It was honestly brutal to watch the bodycam footage of Dustin Poirier getting arrested at the Atlanta airport on Father’s Day. The optics were terrible because the same man who beat Conor McGregor twice and runs The Good Fight Foundation was seen squaring up to a police officer.
It’s pretty clear Poirier is having a really hard time transitioning into retirement. He even posted on social media admitting he needs help to get rid of his drinking habit. In this heartbreaking situation, Sean Strickland chimed in with a response that felt way more like a cruel joke than actual support.

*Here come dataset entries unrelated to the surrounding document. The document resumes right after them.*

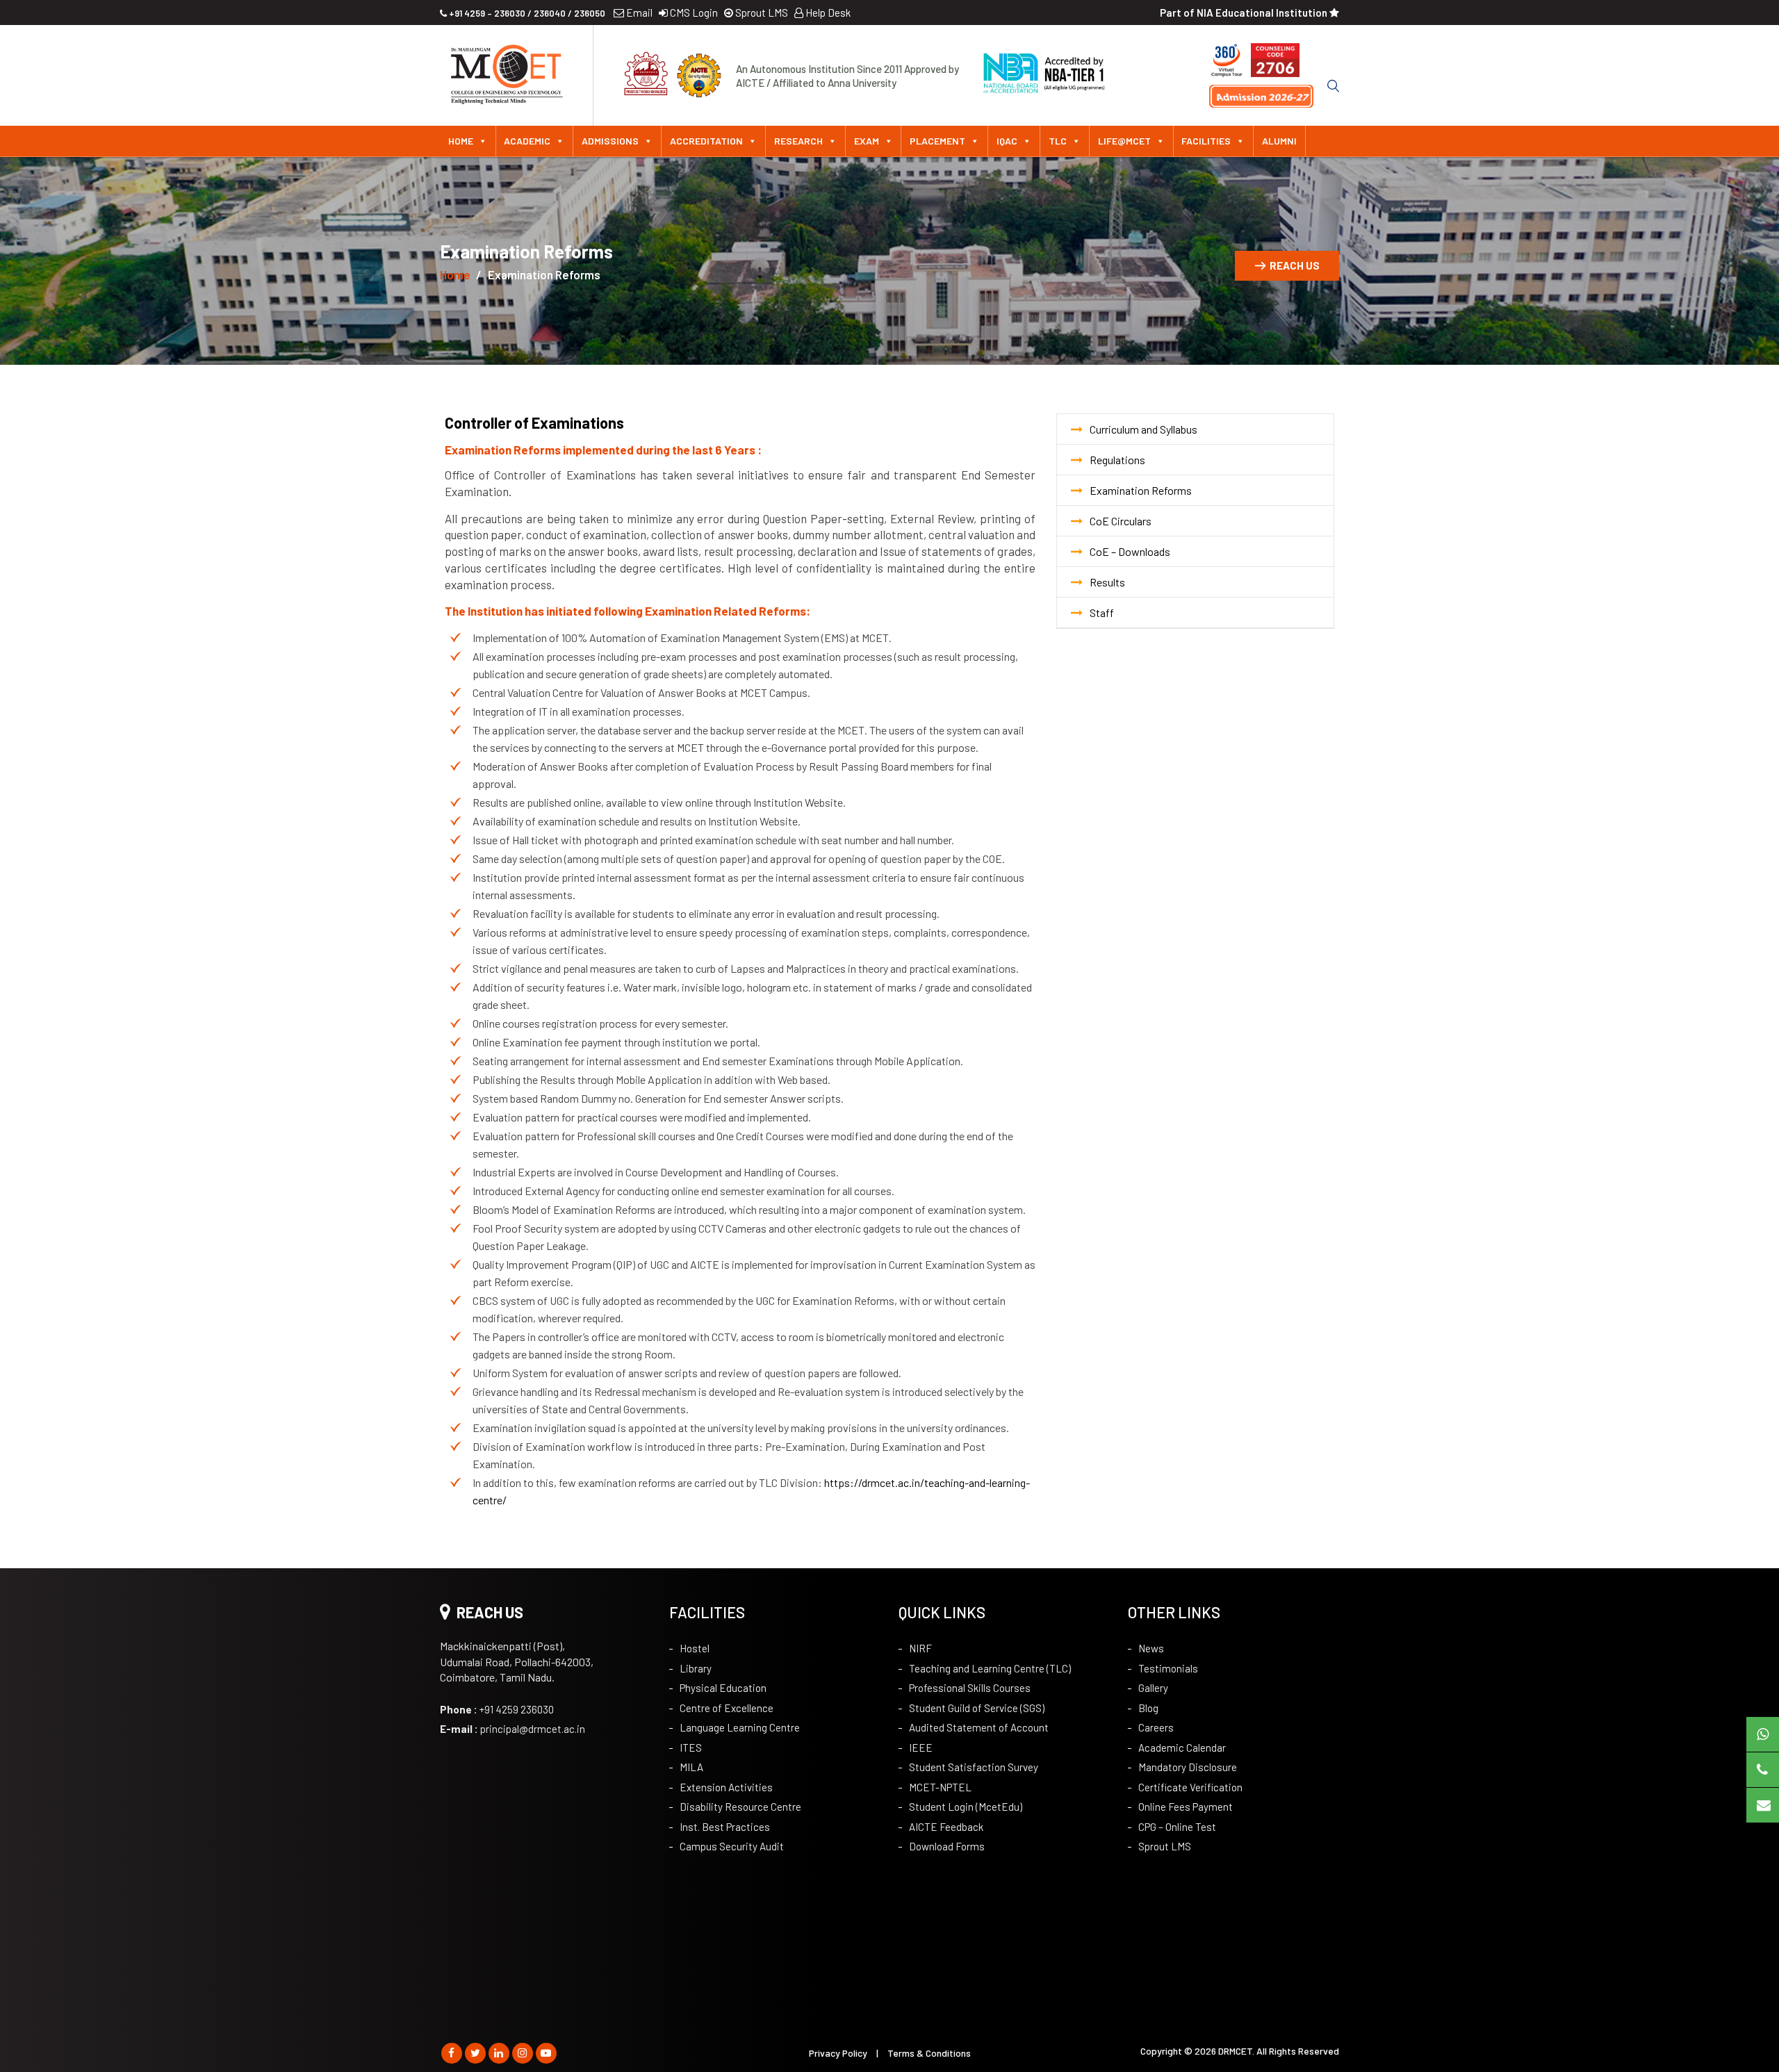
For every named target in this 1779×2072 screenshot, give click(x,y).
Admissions (610, 141)
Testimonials (1168, 1668)
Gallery (1153, 1688)
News (1151, 1648)
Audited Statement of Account (979, 1727)
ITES (691, 1747)
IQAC (1007, 141)
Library (696, 1668)
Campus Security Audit (732, 1846)
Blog (1148, 1708)
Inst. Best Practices (725, 1826)
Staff (1102, 612)
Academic (527, 141)
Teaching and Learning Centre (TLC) (990, 1668)
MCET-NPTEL (940, 1787)
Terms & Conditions (929, 2053)
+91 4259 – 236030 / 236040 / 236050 (526, 13)
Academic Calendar (1182, 1747)
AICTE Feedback (946, 1826)
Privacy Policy (838, 2053)
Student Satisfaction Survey (973, 1767)
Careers (1156, 1727)
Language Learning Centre (740, 1727)
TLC (1058, 141)
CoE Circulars (1120, 520)
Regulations (1117, 459)
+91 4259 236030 (497, 1709)
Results (1107, 582)
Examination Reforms (1141, 490)
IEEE (921, 1747)
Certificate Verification (1190, 1787)
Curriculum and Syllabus (1143, 429)
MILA (691, 1767)
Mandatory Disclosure (1187, 1767)
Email (638, 12)
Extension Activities (726, 1787)
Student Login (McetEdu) (965, 1806)
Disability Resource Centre (740, 1806)
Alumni (1279, 141)
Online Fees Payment (1185, 1806)
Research (798, 141)
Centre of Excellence (726, 1708)
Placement (937, 141)
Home (460, 141)
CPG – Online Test (1177, 1826)
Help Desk (827, 12)
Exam (866, 141)
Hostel (695, 1648)
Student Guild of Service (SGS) (976, 1708)
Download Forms (947, 1846)
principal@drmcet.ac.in (512, 1728)
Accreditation (706, 141)
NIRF (920, 1648)
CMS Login (693, 12)
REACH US (1295, 265)
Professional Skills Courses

Sean Strickland Fires Back Dustin Poirier with Four Words
Poirier’s arrest happened just weeks after he admitted in a Full Send MMA interview that retirement has been a struggle of good and bad days. The airport incident shows that those bad days got worse. Poirier retired after a 16-year career with an overall professional record of 30-10. He won the interim title but never captured the undisputed belt.

While most of the MMA community showed concern, the middleweight champion dismissed the situation entirely. UFC fighter Drew Dober had posted a video about how dangerous retirement boredom can be.
I feel for Dustin Poirier. pic.twitter.com/NQkHLGnkRQ
— Drew Dober (@DrewDober) June 24, 2026
He compared it to the struggles of McGregor and Mike Tyson, and even admitted his own recent surgery downtime led him to drink more. Strickland replied to the video, penning, “Just don’t drink. Its that easy.”
That absolute bluntness fits Strickland’s personality. He grew up with an abusive, alcoholic father, so his perspective likely comes from that personal experience.
The Retirement Void: Why MMA Has a Problem It Rarely Talks About
Poirier isn’t the only one dealing with this. The UFC puts on about 40 events a year and goes through hundreds of fighters, but they don’t have any real program to help people adjust to normal life when they retire.
He had an incredible career. He fought through the TV era all the way into the streaming age, beating guys like McGregor, Max Holloway, Justin Gaethje, Eddie Alvarez, and Anthony Pettis. He was easily one of the best lightweights of his generation, even if he never became a massive, household name outside of MMA.
But walking away is tough when fighting is your entire identity. Suddenly, you don’t have a training camp, a fight date, or a weight cut keeping you disciplined. It leaves a massive void. Strickland’s blunt advice might work for him. But that’s a complicated mental health problem.